Já neste “Contato pele a pele com os pais e o impacto nos resultados infantis e paternos: uma revisão integrativa” de 2016, se concluiu que “O contato pele a pele pai-bebé teve impactos positivos nos resultados dos bebés, incluindo temperatura e dor, marcadores biofisiológicos, resposta comportamental, bem como bons resultados paternos, que incluem a realização do papel parental, comportamento de interação paterna e menos stress paterno e ansiedade. “O envolvimento do pai no contato pele a pele parece ser viável e benéfico tanto para os bebés quanto para os pais.”

E aqui concluiu-se que https://ebn.bmj.com/content/20/4/112   “O contato pele a pele pai-bebé parece ser benéfico, mas as experiências paternas relativamente a isto precisam ser exploradas.”
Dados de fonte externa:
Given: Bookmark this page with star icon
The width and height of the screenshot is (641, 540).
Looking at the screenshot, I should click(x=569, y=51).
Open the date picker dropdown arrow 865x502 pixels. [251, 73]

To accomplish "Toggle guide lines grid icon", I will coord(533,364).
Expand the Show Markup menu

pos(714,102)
E em relação a bebés nascidos por cesariana, este estudo de 2021,  concluiu que os recém-nascidos que tiveram contato pele a pele com os pais após cesarianas apresentaram padrões fisiológicos mais estáveis.

JUST DO IT

Numa era em que tanto falamos de igualdade de género e igual participação de pais e mães no cuidado dos filhos, temos também de pensar, para além de políticas públicas que promovam essa participação, que a presença do pai ou outra mãe na vida daquela criança começa desde cedo.
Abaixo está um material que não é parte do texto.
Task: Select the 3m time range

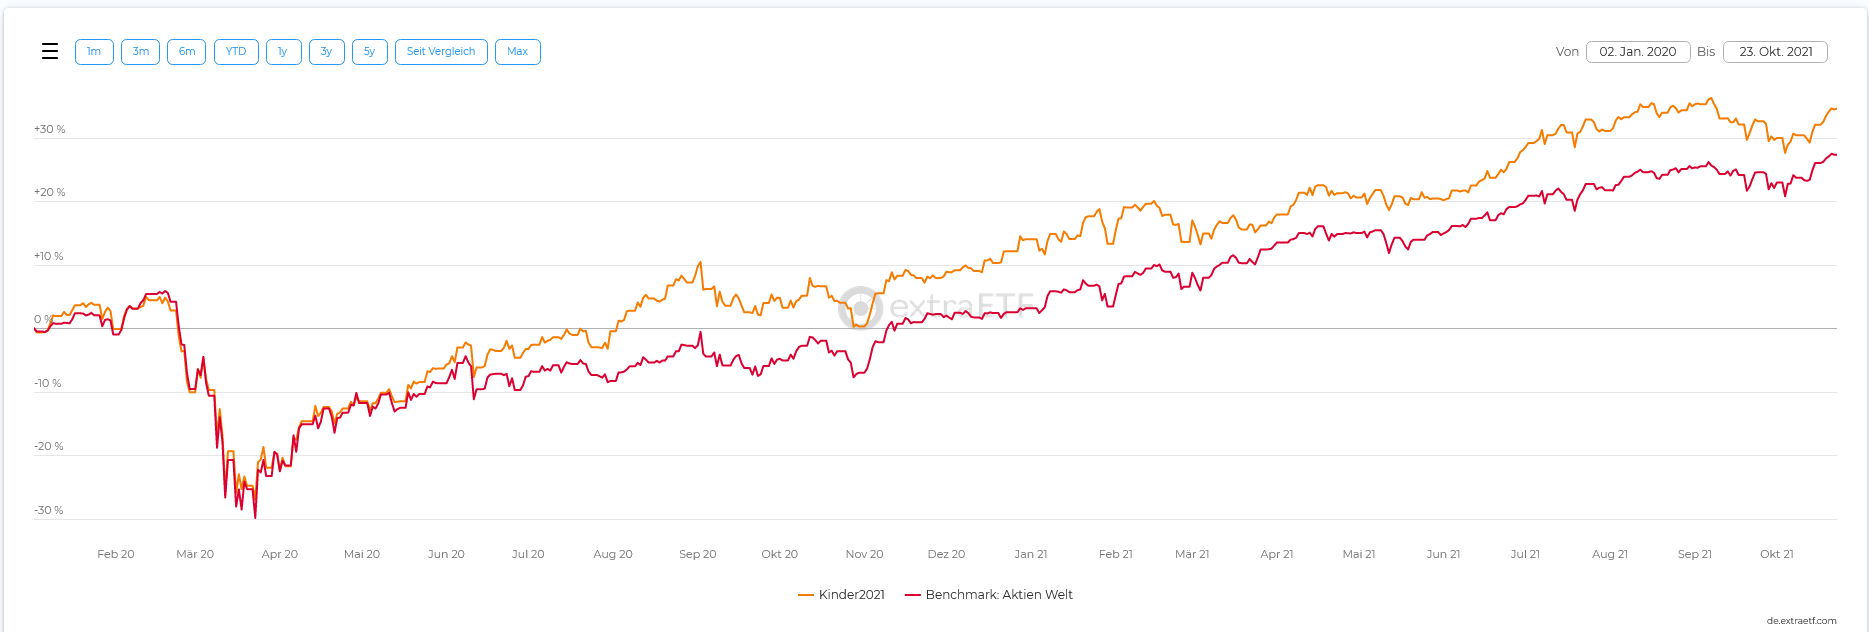Action: point(141,52)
Na minha jornada como doula, depois de acompanhar um casal no descobrir da informação, escolha e passagem pela intensidade que é um processo de parto, há uma coisa que me deixa invariávelmente de lagrimita boa ao canto do olho: o pele-a-pele com o papá ou outra mamã. E aquele bebé a revirar os olhos e ficar atento, ao ouvir aquela voz familiar. O cheiro da cabecinha do bebé, idealmente sem gorrinho, é um shot de oxitocina. Faz bem a todos, este momento.

A RESSALVA DO COSTUME:

Nem todos os partos são lindos, maravilhosos e de baixo risco. Nem todos os hospitais são respeitadores e amorosos. Nem todos os quadros clínicos permitem este contacto imediato. Há histórias difíceis que traumatizam a família. Acredito que as coisas podem ser reparáveis. Recuperáveis. E que enquanto uma família apanha os cacos do que foi uma experiência de parto difícil, seja por más práticas, seja pelas circunstâncias clínicas, o pele-a-pele é sim uma forma reconfortante e suportada pela evidência de (re) encontrarem o caminho uns para os outros.

Um agradecimento a estes pais e maês não gestantes que autorizaram a partilha destas suas fotos, em momentos tão únicos e íntimos.

Obrigada. Aprendi com todas e todos.